>>>>>
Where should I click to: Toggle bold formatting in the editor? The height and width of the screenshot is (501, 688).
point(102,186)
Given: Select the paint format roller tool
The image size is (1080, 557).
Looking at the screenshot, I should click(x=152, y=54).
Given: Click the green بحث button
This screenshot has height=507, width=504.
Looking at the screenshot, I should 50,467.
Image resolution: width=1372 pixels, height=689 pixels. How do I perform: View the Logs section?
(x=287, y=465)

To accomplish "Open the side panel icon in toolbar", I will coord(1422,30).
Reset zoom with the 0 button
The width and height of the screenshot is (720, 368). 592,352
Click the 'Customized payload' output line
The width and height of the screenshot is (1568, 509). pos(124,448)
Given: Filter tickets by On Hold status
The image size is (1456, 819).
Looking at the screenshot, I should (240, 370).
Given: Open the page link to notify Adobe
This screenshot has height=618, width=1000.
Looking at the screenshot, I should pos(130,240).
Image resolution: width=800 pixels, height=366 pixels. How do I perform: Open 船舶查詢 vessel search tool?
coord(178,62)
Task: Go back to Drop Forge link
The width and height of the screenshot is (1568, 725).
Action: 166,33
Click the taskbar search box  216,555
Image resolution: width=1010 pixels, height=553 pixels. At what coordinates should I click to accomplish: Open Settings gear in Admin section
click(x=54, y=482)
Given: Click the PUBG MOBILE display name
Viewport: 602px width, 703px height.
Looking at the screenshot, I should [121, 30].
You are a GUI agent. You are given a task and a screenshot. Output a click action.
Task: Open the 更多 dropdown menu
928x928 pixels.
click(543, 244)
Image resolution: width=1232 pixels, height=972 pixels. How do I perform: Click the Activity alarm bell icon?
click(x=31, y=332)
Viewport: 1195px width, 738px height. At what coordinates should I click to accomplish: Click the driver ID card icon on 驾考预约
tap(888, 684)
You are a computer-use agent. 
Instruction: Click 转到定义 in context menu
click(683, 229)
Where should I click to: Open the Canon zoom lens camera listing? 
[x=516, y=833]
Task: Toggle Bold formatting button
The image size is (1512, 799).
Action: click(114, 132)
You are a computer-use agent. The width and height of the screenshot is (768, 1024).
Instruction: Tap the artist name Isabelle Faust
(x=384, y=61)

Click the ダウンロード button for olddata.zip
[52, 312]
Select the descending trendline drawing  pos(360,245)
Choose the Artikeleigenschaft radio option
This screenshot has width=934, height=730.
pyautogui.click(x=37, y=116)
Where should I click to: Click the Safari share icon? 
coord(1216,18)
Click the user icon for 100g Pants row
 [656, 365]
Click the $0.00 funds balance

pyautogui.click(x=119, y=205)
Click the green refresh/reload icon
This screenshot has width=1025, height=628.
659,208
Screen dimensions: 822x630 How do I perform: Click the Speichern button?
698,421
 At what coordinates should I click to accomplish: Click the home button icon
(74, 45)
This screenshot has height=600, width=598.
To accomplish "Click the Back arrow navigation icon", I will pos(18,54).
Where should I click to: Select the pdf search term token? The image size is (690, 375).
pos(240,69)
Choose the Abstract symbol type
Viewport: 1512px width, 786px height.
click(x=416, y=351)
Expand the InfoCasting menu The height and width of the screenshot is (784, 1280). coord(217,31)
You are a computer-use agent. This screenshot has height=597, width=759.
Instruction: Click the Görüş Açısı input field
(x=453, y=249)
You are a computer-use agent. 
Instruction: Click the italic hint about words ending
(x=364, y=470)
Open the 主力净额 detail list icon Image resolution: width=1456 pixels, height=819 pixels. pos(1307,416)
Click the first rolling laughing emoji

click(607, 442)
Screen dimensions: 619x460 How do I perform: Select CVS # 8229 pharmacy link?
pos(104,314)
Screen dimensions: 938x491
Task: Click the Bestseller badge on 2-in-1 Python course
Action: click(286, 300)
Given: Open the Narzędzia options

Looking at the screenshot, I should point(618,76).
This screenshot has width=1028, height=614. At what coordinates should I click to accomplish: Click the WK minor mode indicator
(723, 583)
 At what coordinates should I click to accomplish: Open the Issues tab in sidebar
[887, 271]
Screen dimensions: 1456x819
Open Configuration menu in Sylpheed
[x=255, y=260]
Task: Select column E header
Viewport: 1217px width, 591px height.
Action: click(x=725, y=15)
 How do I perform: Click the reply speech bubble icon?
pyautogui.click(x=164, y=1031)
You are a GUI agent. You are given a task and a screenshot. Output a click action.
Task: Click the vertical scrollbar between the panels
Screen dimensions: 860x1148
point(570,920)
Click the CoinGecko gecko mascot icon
<<<<<
## EXERCISE DETAILS
Can you rewrite the rows above, changing each "Image resolution" to "Screen resolution" and leaving everything else as it is?

## SOLUTION TO THIS EXERCISE
Where should I click to: Toggle bold formatting in the editor? The height and width of the screenshot is (501, 688).
point(102,186)
Given: Select the paint format roller tool
The image size is (1080, 557).
Looking at the screenshot, I should click(x=152, y=54).
Given: Click the green بحث button
This screenshot has height=507, width=504.
Looking at the screenshot, I should 50,467.
Screen resolution: width=1372 pixels, height=689 pixels. How do I perform: View the Logs section?
(x=287, y=465)

To accomplish "Open the side panel icon in toolbar", I will coord(1422,30).
Reset zoom with the 0 button
The width and height of the screenshot is (720, 368). 592,352
Click the 'Customized payload' output line
The width and height of the screenshot is (1568, 509). pos(124,448)
Given: Filter tickets by On Hold status
The image size is (1456, 819).
Looking at the screenshot, I should (240, 370).
Given: Open the page link to notify Adobe
This screenshot has height=618, width=1000.
Looking at the screenshot, I should pos(130,240).
Screen resolution: width=800 pixels, height=366 pixels. How do I perform: Open 船舶查詢 vessel search tool?
coord(178,62)
Task: Go back to Drop Forge link
The width and height of the screenshot is (1568, 725).
Action: 166,33
Click the taskbar search box  216,555
Screen resolution: width=1010 pixels, height=553 pixels. At what coordinates should I click to accomplish: Open Settings gear in Admin section
click(x=54, y=482)
Given: Click the PUBG MOBILE display name
Viewport: 602px width, 703px height.
Looking at the screenshot, I should [121, 30].
You are a GUI agent. You are given a task and a screenshot. Output a click action.
Task: Open the 更多 dropdown menu
928x928 pixels.
click(543, 244)
Screen resolution: width=1232 pixels, height=972 pixels. How do I perform: Click the Activity alarm bell icon?
click(x=31, y=332)
Viewport: 1195px width, 738px height. At what coordinates should I click to accomplish: Click the driver ID card icon on 驾考预约
tap(888, 684)
You are a computer-use agent. 
Instruction: Click 转到定义 in context menu
click(683, 229)
Where should I click to: Open the Canon zoom lens camera listing? 
[x=516, y=833]
Task: Toggle Bold formatting button
The image size is (1512, 799).
Action: click(114, 132)
You are a computer-use agent. The width and height of the screenshot is (768, 1024).
Instruction: Tap the artist name Isabelle Faust
(x=384, y=61)

Click the ダウンロード button for olddata.zip
[52, 312]
Select the descending trendline drawing  pos(360,245)
Choose the Artikeleigenschaft radio option
This screenshot has width=934, height=730.
pyautogui.click(x=37, y=116)
Where should I click to: Click the Safari share icon? 
coord(1216,18)
Click the user icon for 100g Pants row
 [656, 365]
Click the $0.00 funds balance

pyautogui.click(x=119, y=205)
Click the green refresh/reload icon
This screenshot has width=1025, height=628.
659,208
Screen dimensions: 822x630 How do I perform: Click the Speichern button?
698,421
 At what coordinates should I click to accomplish: Click the home button icon
(74, 45)
This screenshot has height=600, width=598.
To accomplish "Click the Back arrow navigation icon", I will pos(18,54).
Where should I click to: Select the pdf search term token? The image size is (690, 375).
pos(240,69)
Choose the Abstract symbol type
Viewport: 1512px width, 786px height.
click(x=416, y=351)
Expand the InfoCasting menu The height and width of the screenshot is (784, 1280). coord(217,31)
You are a computer-use agent. This screenshot has height=597, width=759.
Instruction: Click the Görüş Açısı input field
(x=453, y=249)
You are a computer-use agent. 
Instruction: Click the italic hint about words ending
(x=364, y=470)
Open the 主力净额 detail list icon Screen resolution: width=1456 pixels, height=819 pixels. pos(1307,416)
Click the first rolling laughing emoji

click(607, 442)
Screen dimensions: 619x460 How do I perform: Select CVS # 8229 pharmacy link?
pos(104,314)
Screen dimensions: 938x491
Task: Click the Bestseller badge on 2-in-1 Python course
Action: click(286, 300)
Given: Open the Narzędzia options

Looking at the screenshot, I should point(618,76).
This screenshot has width=1028, height=614. At what coordinates should I click to accomplish: Click the WK minor mode indicator
(723, 583)
 At what coordinates should I click to accomplish: Open the Issues tab in sidebar
[887, 271]
Screen dimensions: 1456x819
Open Configuration menu in Sylpheed
[x=255, y=260]
Task: Select column E header
Viewport: 1217px width, 591px height.
Action: click(x=725, y=15)
 How do I perform: Click the reply speech bubble icon?
pyautogui.click(x=164, y=1031)
You are a GUI agent. You are given a task and a screenshot. Output a click action.
Task: Click the vertical scrollbar between the panels
Screen dimensions: 860x1148
point(570,920)
Click the CoinGecko gecko mascot icon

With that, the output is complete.